=== Brief ===
Word for word, set down every line of the entries below from the line with "This screenshot has width=1415, height=977." to the line with "Given: Click the previous block hash value", including both, and no other line.
------
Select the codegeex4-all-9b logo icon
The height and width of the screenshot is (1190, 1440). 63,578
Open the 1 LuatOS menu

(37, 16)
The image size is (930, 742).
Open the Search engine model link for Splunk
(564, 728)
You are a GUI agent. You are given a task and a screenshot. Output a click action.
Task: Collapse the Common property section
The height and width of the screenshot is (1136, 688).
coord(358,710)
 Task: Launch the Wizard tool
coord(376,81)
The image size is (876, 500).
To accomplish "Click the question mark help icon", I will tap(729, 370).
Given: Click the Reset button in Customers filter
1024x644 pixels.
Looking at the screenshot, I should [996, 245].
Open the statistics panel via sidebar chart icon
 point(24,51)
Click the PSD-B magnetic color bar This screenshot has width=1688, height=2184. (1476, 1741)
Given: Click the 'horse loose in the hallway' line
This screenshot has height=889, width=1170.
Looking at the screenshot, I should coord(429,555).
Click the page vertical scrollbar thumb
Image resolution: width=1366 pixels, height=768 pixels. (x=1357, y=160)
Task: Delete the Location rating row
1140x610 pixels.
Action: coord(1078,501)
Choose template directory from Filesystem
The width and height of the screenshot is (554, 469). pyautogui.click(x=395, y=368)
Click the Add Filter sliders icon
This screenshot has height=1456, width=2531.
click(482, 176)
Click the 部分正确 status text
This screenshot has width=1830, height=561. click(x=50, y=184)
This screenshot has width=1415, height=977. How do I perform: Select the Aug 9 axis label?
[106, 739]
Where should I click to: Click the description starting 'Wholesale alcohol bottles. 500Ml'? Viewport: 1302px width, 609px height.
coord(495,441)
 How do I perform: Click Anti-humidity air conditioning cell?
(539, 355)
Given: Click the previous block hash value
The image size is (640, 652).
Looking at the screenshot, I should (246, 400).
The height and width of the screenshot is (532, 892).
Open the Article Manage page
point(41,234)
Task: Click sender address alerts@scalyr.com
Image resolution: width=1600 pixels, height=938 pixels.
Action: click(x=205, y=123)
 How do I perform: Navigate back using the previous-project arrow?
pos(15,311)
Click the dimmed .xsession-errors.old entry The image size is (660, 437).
------
=== Answer below ===
This screenshot has width=1415, height=977. How do I perform: Select the Aug 9 axis label?
[106, 739]
Where should I click to: Click the description starting 'Wholesale alcohol bottles. 500Ml'? Viewport: 1302px width, 609px height.
coord(495,441)
 How do I perform: Click Anti-humidity air conditioning cell?
(539, 355)
Given: Click the previous block hash value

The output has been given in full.